It’s not unusual for ex-spouses to want to change a prior decree respecting issues of custody and support. A party seeking to modify his decree must show a substantial and continuing change of circumstances. Those circumstances may include dramatic changes in income, relocation to another state, or problems relating to the proper care of his minor children.
Cordell & Cordell will ensure that, to the extent possible, our clients’ goals are achieved in light of the new circumstances while preserving those rights provided for in prior decrees. Select a topic to learn more:
Custody terms are binding, but they are not set in stone; it is possible to have them changed. In most states, the court order for a change is called a “modification.” Technically, you can pursue a modification at any time after the last order.
But remember that the party seeking the change (the “movant”) generally must show that a “substantial change of circumstances” has occurred since the entry of the original order.

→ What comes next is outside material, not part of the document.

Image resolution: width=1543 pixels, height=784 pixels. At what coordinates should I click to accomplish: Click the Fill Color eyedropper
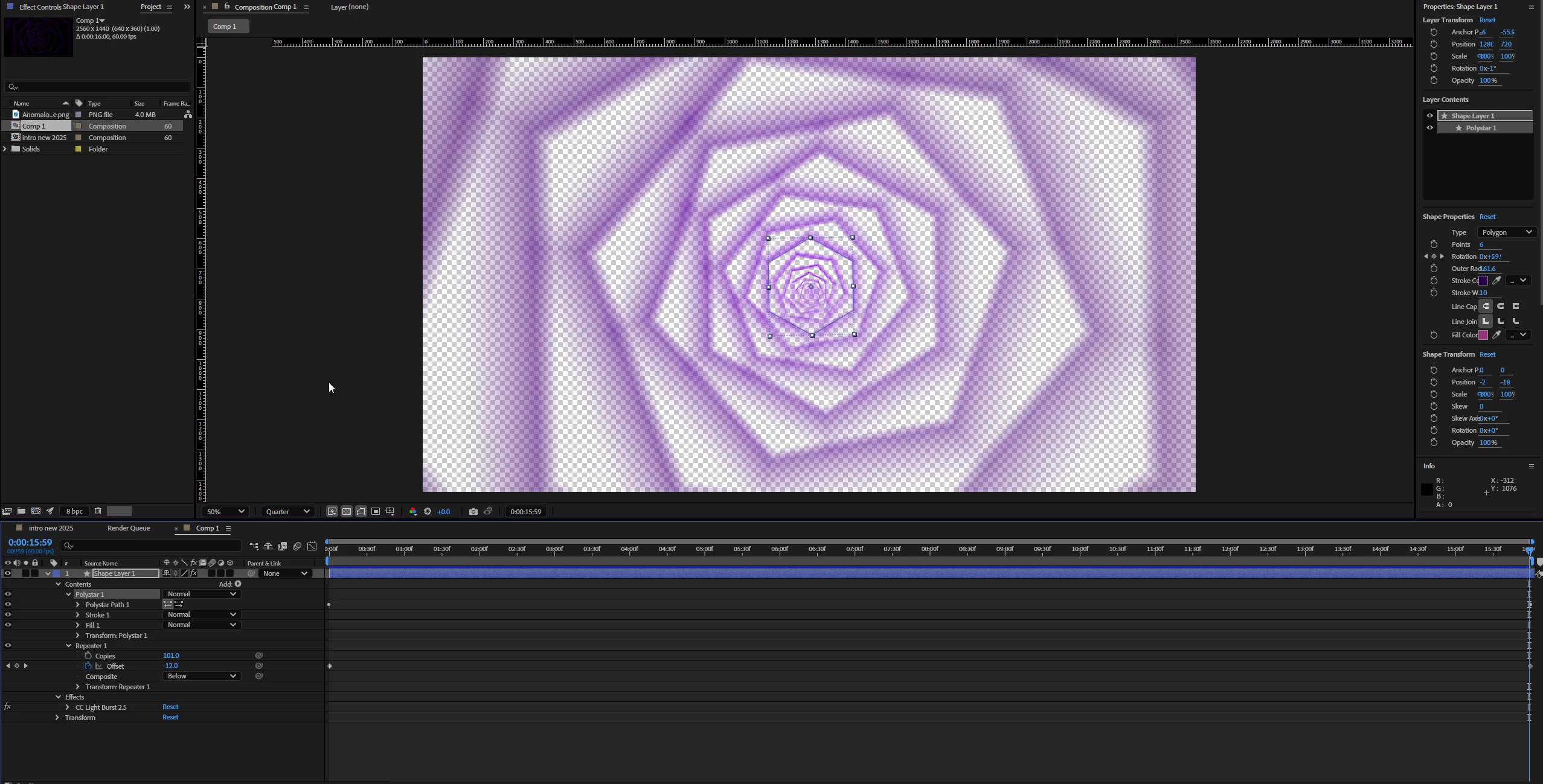click(x=1496, y=335)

Even if the court agrees that a modification is in order, it will not approve one without a substantial change. It would make no sense to permit one or both parties to subject the judicial system, the other party, or the children to a repetition of the first trial without evidence of significant new developments.
So, as a practical matter, motions filed within six months of your divorce are suspect at best. In fact, in some states the burden of proof is expressly greater if you file a motion to modify within one year of divorce.

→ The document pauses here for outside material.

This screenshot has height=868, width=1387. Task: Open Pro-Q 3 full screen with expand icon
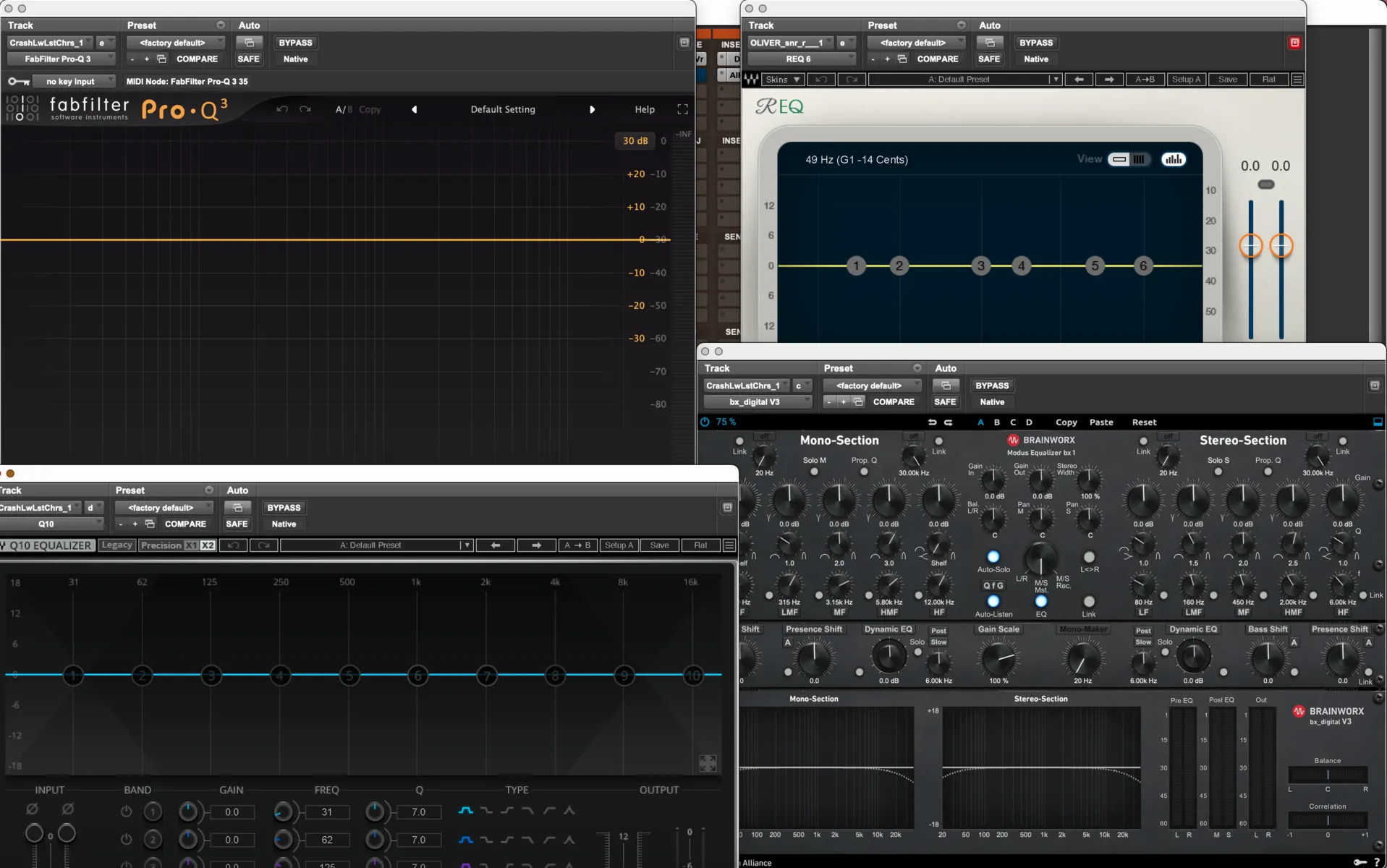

Once a reasonable amount of time has passed, virtually all issues relating to your children, both custodial and financial, are subject to modification. The court must have a means of dealing with changes in circumstances.

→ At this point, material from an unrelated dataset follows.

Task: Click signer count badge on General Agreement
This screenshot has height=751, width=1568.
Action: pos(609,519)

Your behavior during the waiting period will be crucial to your chances for modification. Essentially, you should strive to be a model father, taking active, helpful interest in all aspects of rearing your children. If you are late with support payments or skip designated time with your children, you will damage your cause. Let your past actions make the case for future modifications.
Your model behavior will greatly enhance your case for modification. This is especially true if the mother of your children has not held herself to such high standards.
Bear in mind that your good behavior should include a sincere attempt to resolve any dispute or grievance amicably by correspondence, if possible, so you have a written record. Do not plunge into court with comparatively minor or premature complaints. The courts’ sympathies may lie on the other side of the courtroom if you otherwise appear to be reactionary.
If the amicable approach hasn’t worked, then a petition to modify may well be in order. In fact, unless an overriding health or safety issue exists, pause only long enough to ensure that a solid record of the violations exists. With this evidence in hand, you can make a strong case for modification.